→ **Set task**
Print the lines from the line containing "You are a GUI" through the line containing "click(377, 14)", both included, and reproduce them verbatim.

━━━ Source data ━━━

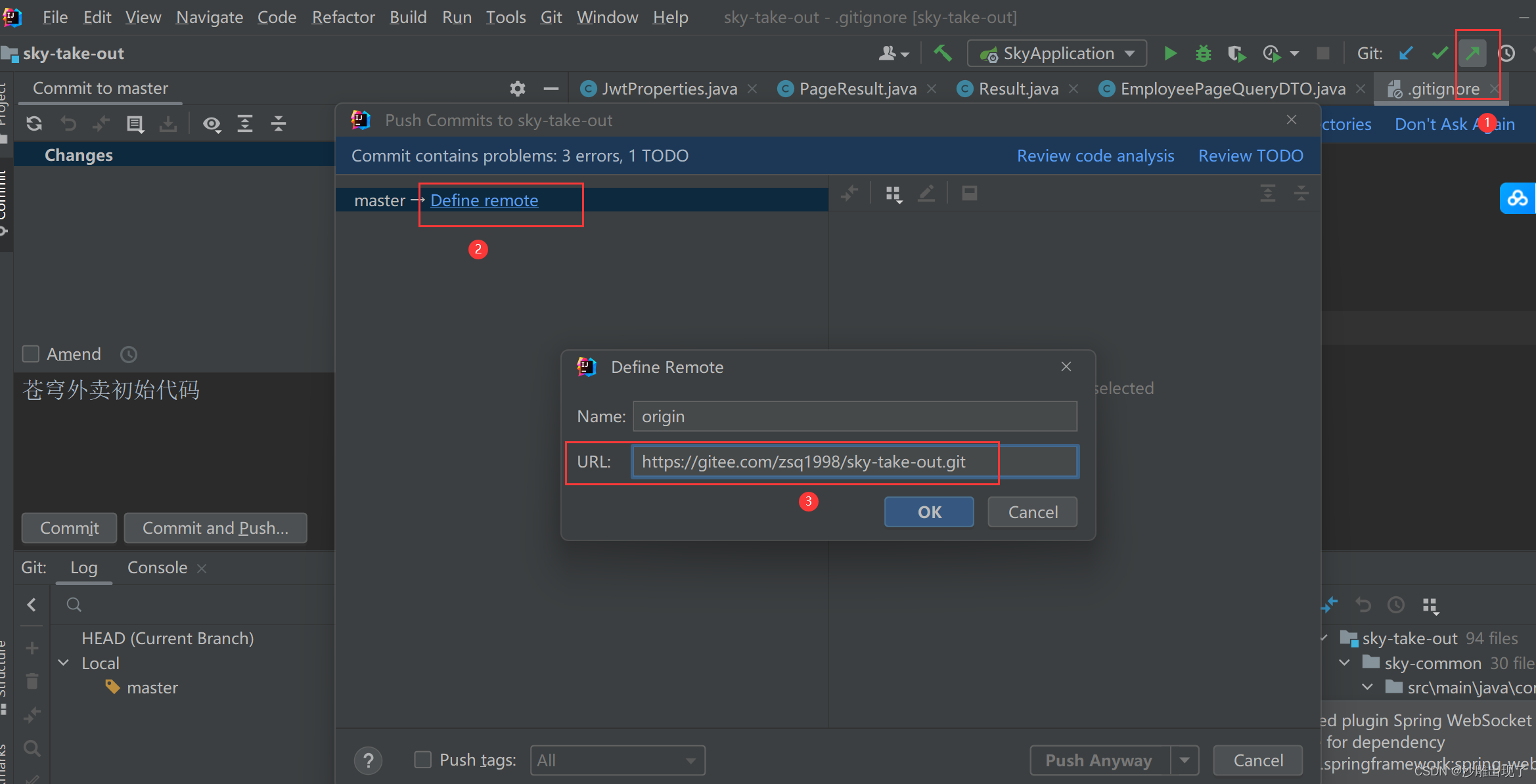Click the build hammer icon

━━━
━━━ Source data ━━━

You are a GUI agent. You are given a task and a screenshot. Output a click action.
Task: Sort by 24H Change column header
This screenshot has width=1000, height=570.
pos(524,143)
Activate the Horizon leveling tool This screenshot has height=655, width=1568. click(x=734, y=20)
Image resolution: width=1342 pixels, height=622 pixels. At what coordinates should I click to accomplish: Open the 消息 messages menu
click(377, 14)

━━━

→ **Output of the task**
You are a GUI agent. You are given a task and a screenshot. Output a click action.
Task: Sort by 24H Change column header
This screenshot has width=1000, height=570.
pos(524,143)
Activate the Horizon leveling tool This screenshot has height=655, width=1568. click(x=734, y=20)
Image resolution: width=1342 pixels, height=622 pixels. At what coordinates should I click to accomplish: Open the 消息 messages menu
click(377, 14)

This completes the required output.